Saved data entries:
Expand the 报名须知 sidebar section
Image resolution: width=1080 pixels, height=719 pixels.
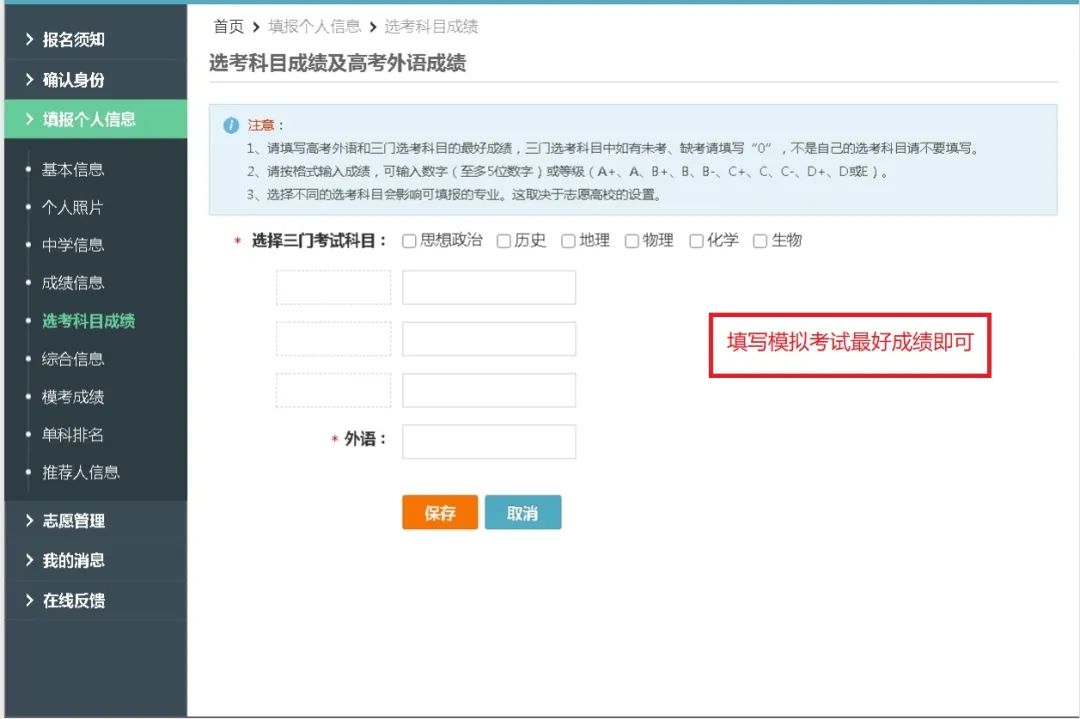coord(73,40)
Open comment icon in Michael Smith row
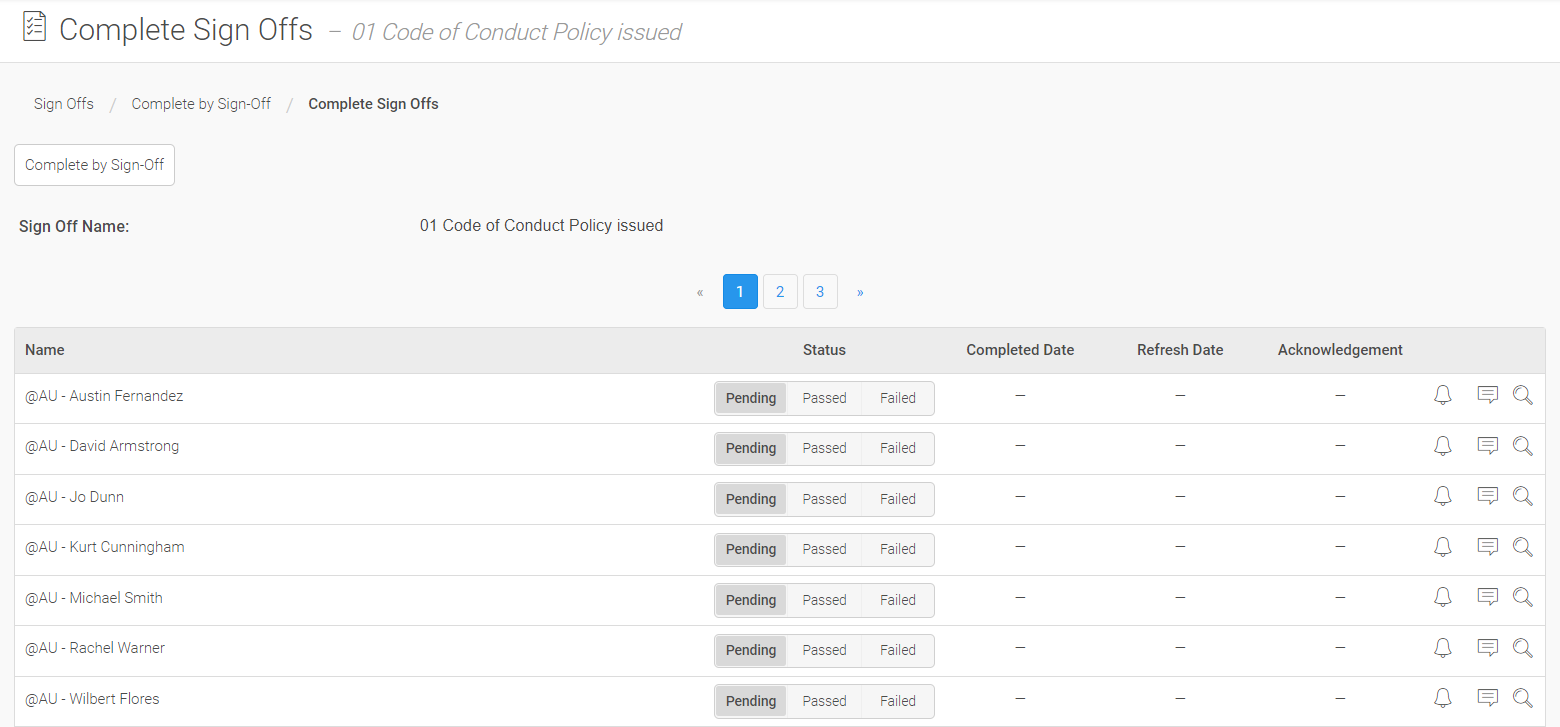Screen dimensions: 1560x727 point(1487,597)
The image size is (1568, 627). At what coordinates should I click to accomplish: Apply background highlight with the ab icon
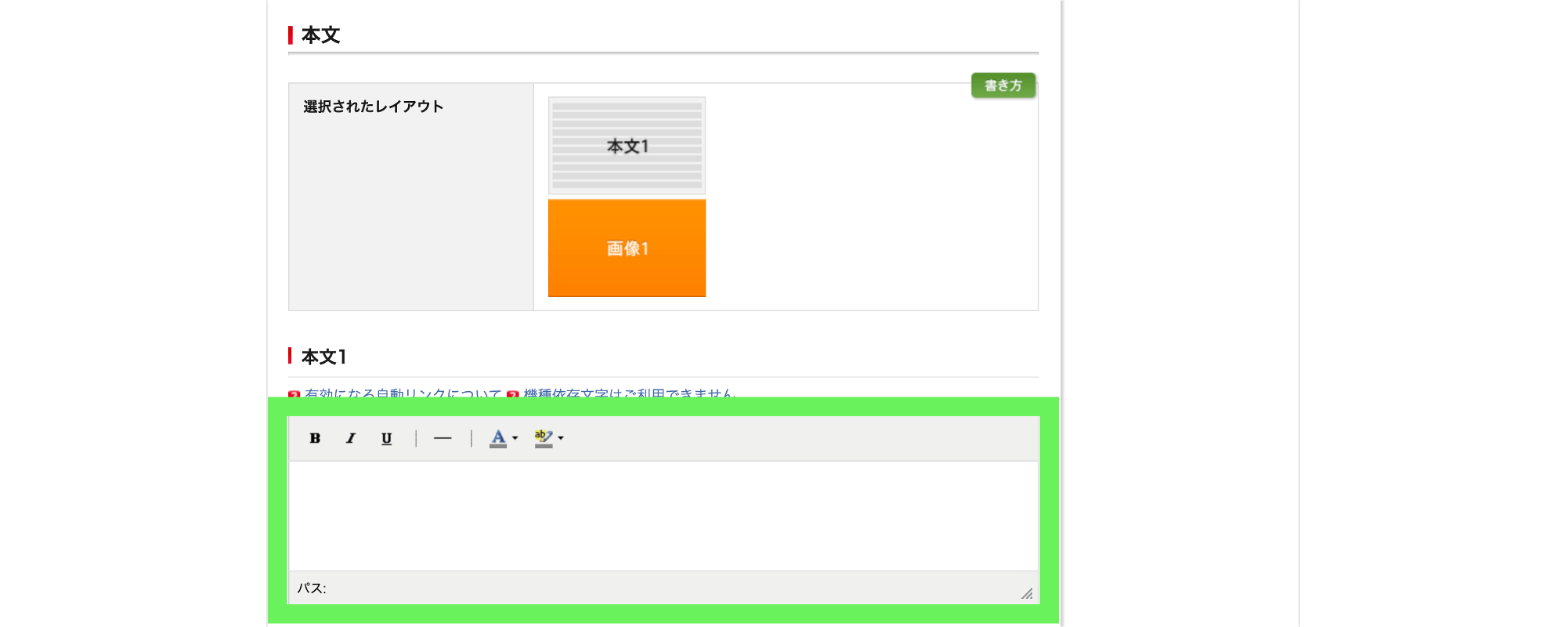[543, 438]
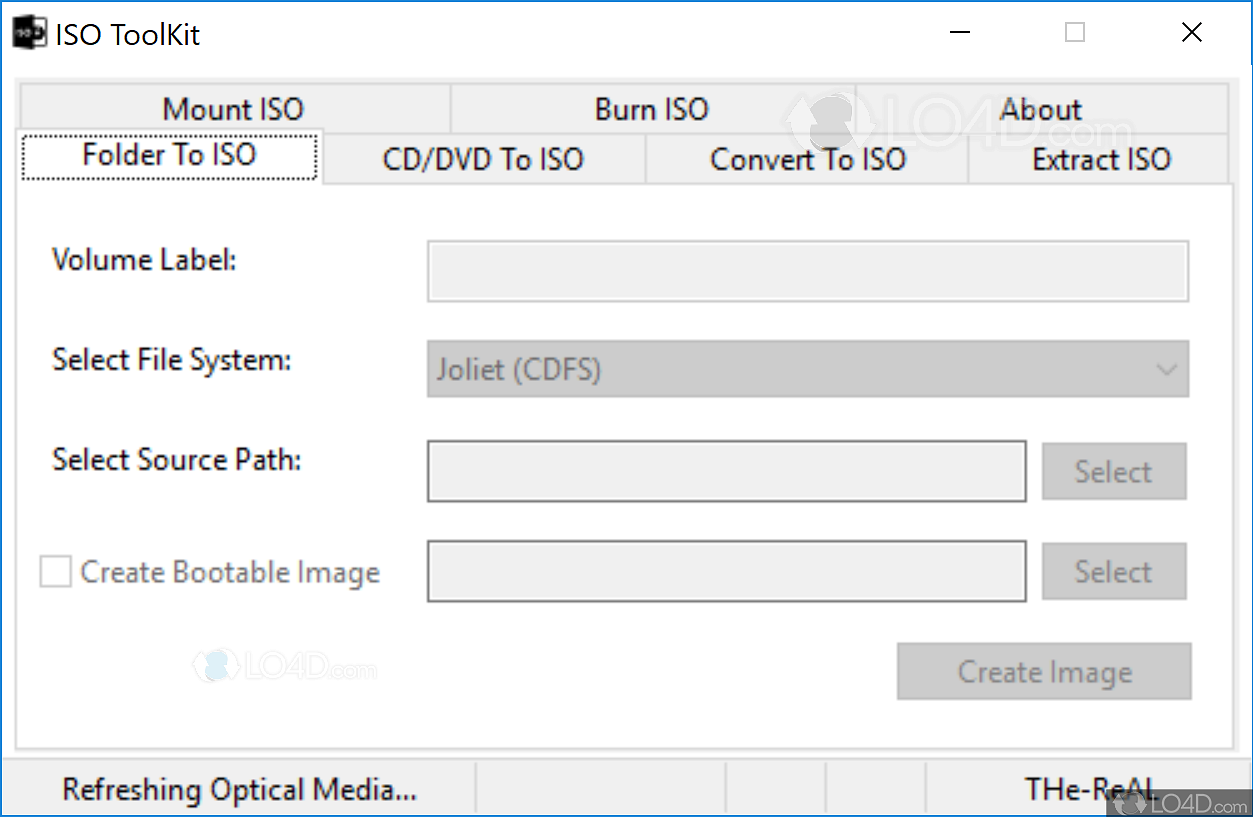Switch to the CD/DVD To ISO tab
1253x817 pixels.
tap(483, 160)
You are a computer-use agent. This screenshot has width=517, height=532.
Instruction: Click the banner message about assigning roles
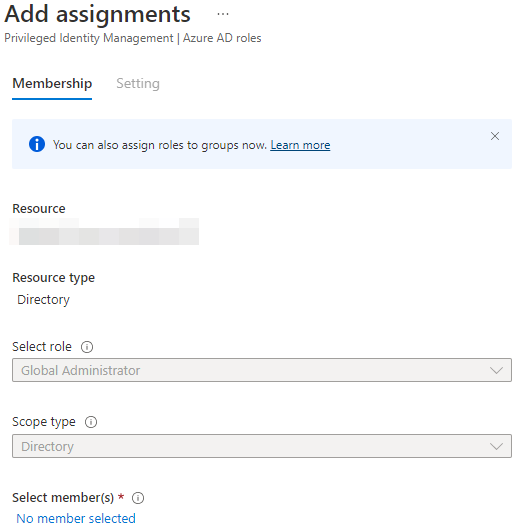click(160, 145)
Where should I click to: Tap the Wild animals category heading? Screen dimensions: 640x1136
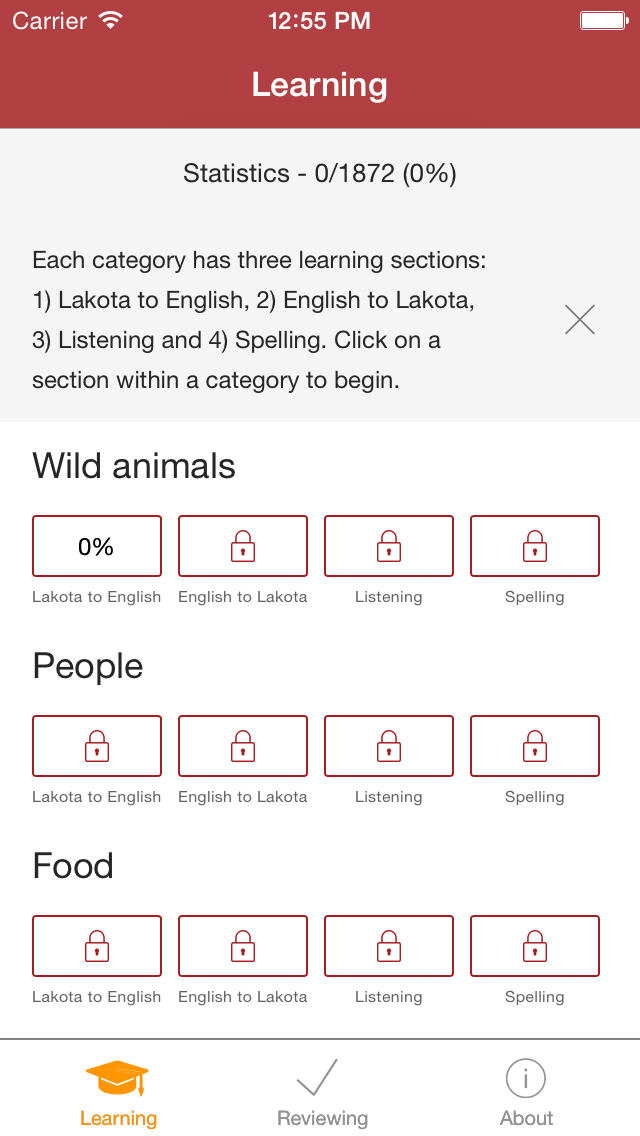pos(134,466)
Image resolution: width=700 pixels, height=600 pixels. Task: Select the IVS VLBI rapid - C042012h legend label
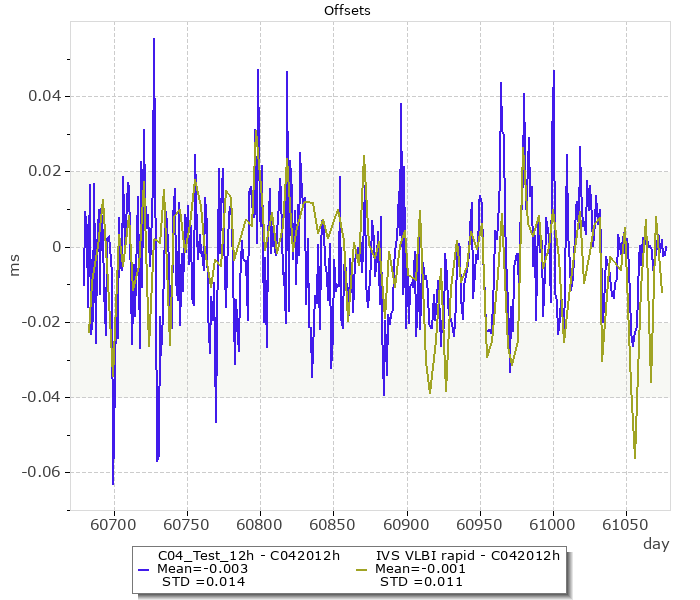point(467,555)
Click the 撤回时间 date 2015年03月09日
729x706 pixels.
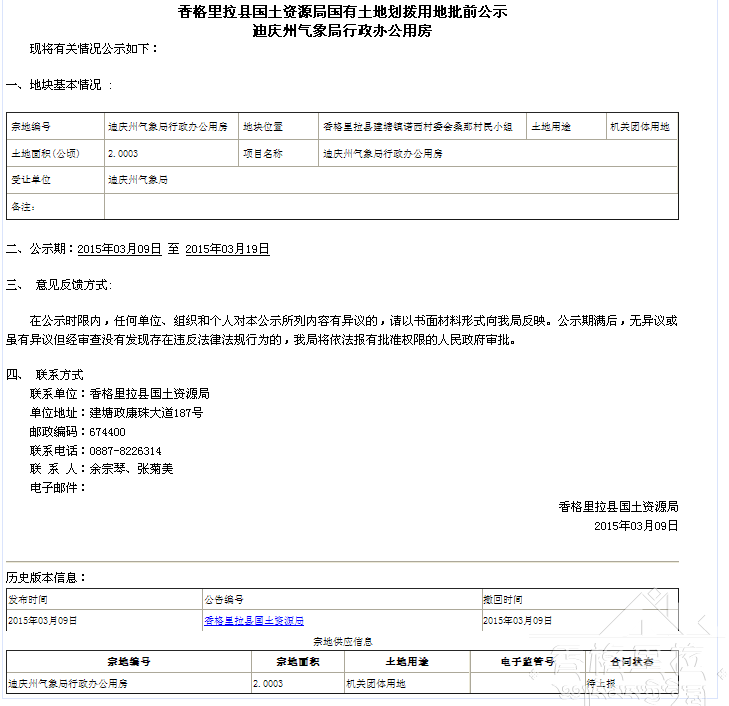click(x=517, y=621)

Problem requirements:
Write the records above out again word for word, skipping each picture.

Response below:
Expand the 报名须知 sidebar section
Image resolution: width=1080 pixels, height=719 pixels.
coord(73,40)
Open comment icon in Michael Smith row
Screen dimensions: 1560x727 point(1487,597)
The image size is (1568, 627). At what coordinates should I click to accomplish: Apply background highlight with the ab icon
[543, 438]
Switch to the CD/DVD To ISO tab
1253x817 pixels.
tap(483, 160)
You are a computer-use agent. This screenshot has width=517, height=532.
Instruction: Click the banner message about assigning roles
click(160, 145)
Where should I click to: Tap the Wild animals category heading? Screen dimensions: 640x1136
pos(134,466)
Image resolution: width=700 pixels, height=600 pixels. Task: Select the IVS VLBI rapid - C042012h legend label
point(467,555)
Click the 撤回时间 date 2015年03月09日
729x706 pixels.
click(x=517, y=621)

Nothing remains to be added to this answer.